Embodying these truths, Christian doctrine serves as our roadmap in times of trouble, times when no other help readily avails itself.

For when adversity strikes, the past, the present, and the future can seem eerily foreign to us. New realities and alternate truths vie for our allegiance. The settled ways we’ve come to depend on are called into question. In the wilderness, everything seems up for grabs.

Here ancient Israel is instructive. Whenever, that is, Israel found itself in the midst of hardship and uncertainty, it recalled its sacred history. It remembered times past when all had seemed lost, when the people had become disoriented and afraid. It also remembered how, in desperation, it had called out to Jahweh, and how Jahweh had rescued them and restored their fortunes, Exodus being the foremost example.

Christian doctrine serves much the same purpose. It reminds us of God’s faithful and steadfast care for God’s people throughout the ages. It places our seemingly unique experiences of loss within the context of those born by our ancestors in the faith.

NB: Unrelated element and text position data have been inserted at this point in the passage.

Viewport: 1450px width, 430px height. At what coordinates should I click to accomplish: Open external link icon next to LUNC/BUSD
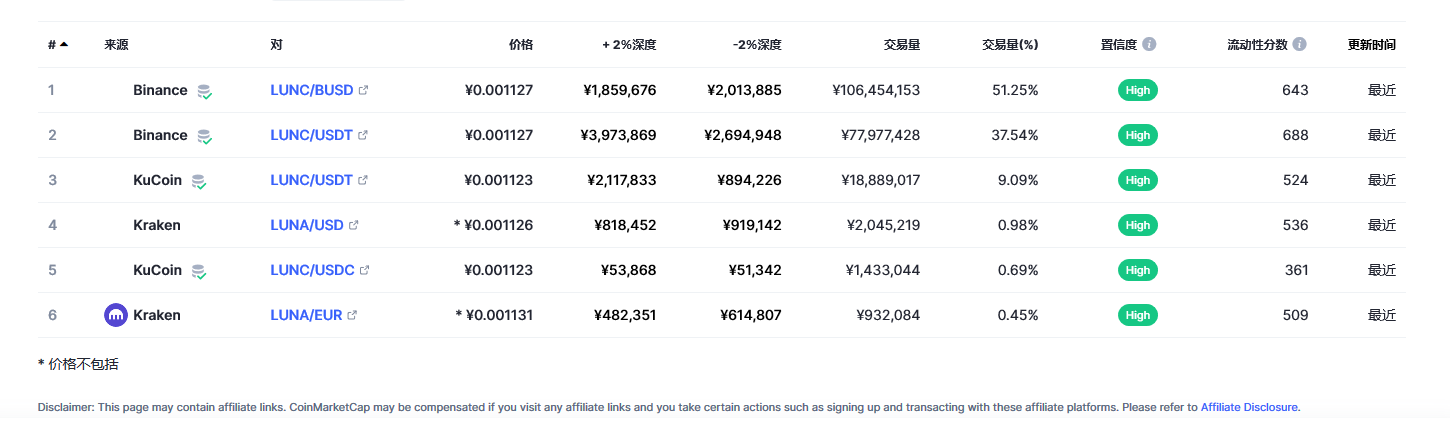363,90
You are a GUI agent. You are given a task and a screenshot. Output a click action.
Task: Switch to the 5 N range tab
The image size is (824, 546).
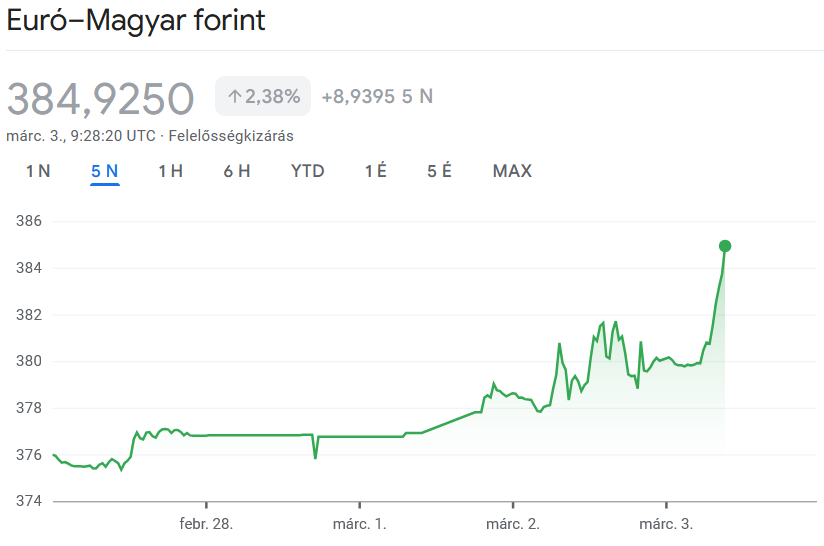coord(105,171)
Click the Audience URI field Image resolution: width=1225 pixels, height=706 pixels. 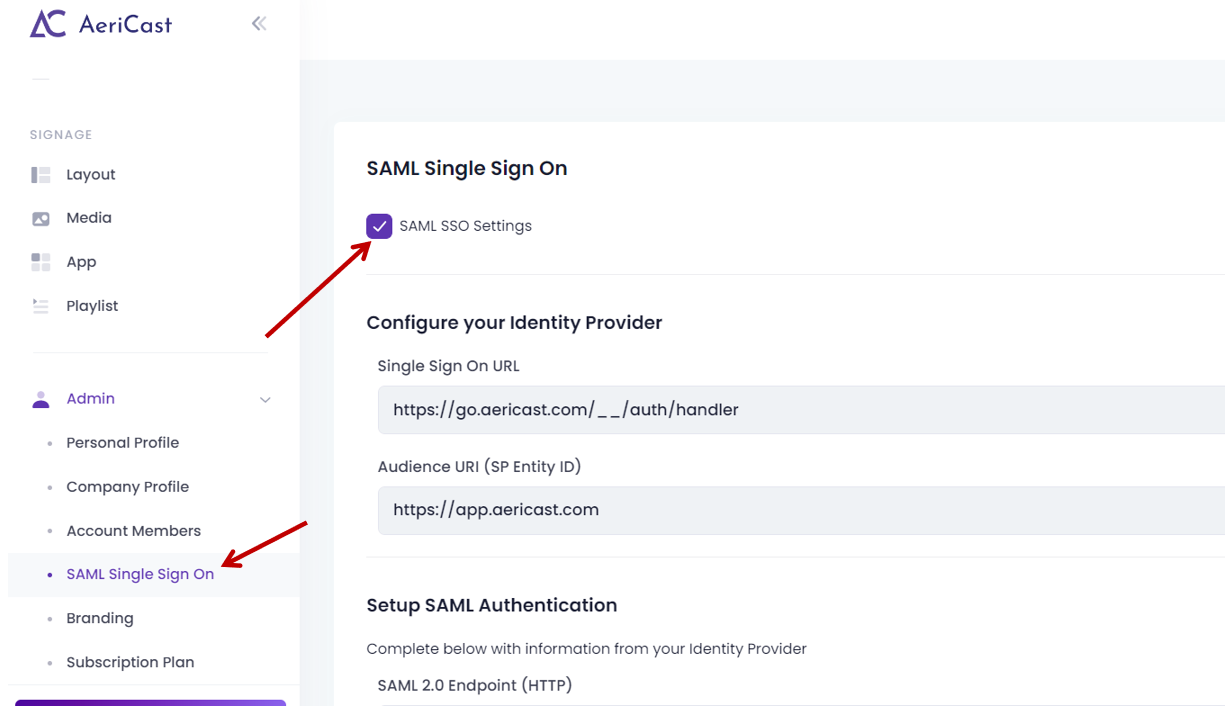point(801,510)
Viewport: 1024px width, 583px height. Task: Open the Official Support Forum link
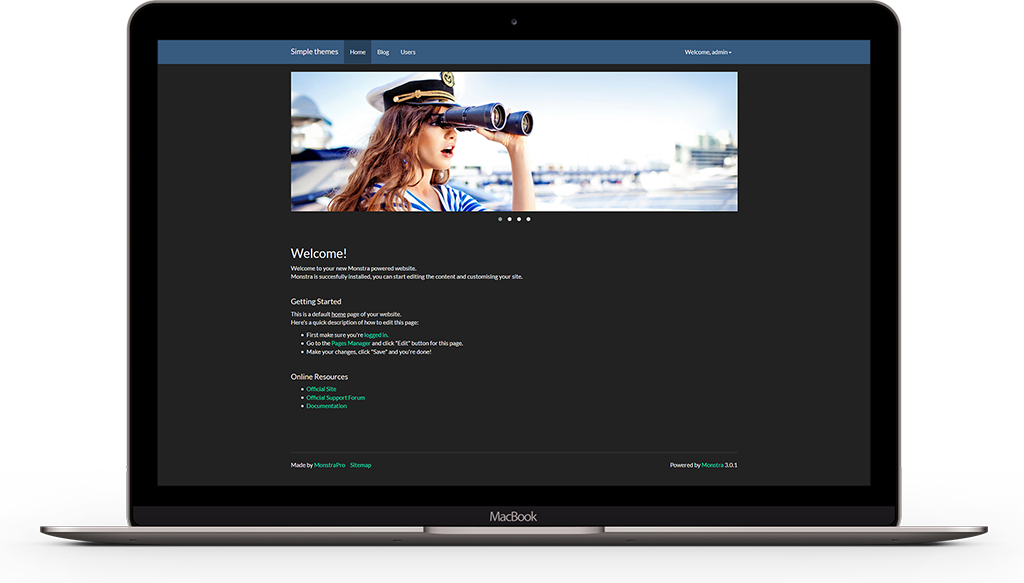coord(335,397)
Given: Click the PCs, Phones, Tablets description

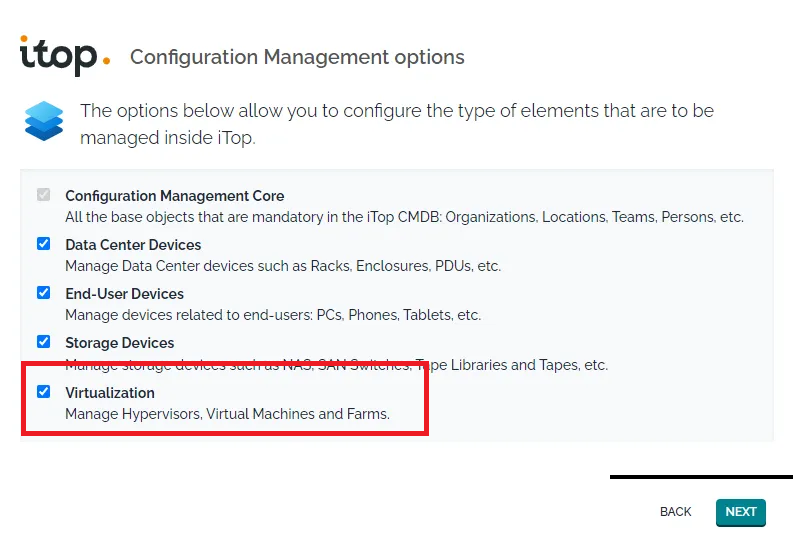Looking at the screenshot, I should click(273, 315).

In this we are able to find our bearings, rediscover the timeless wisdom and insight born of the church’s historic witness, and discern otherwise hidden spiritual markers to guide us on our way forward.

So, no, the lesson of 9/11 is not that doubt is all religion has to offer. Rather, based on orthodox Christian doctrine, it is a call to discover a deeper, more searching faith, like that of Job’s, one that honors suffering rather than avoids it, that fathoms the depths and riches, indeed the very mysteries and blessings, of a faith that knows both joy and sorrow. What ultimately emerges for Job, and for us, is a more mature faith, one based not on mere sunny optimism, but on a hard-won trust that perceives God’s saving grace even in the midst of the whirlwind. Amen.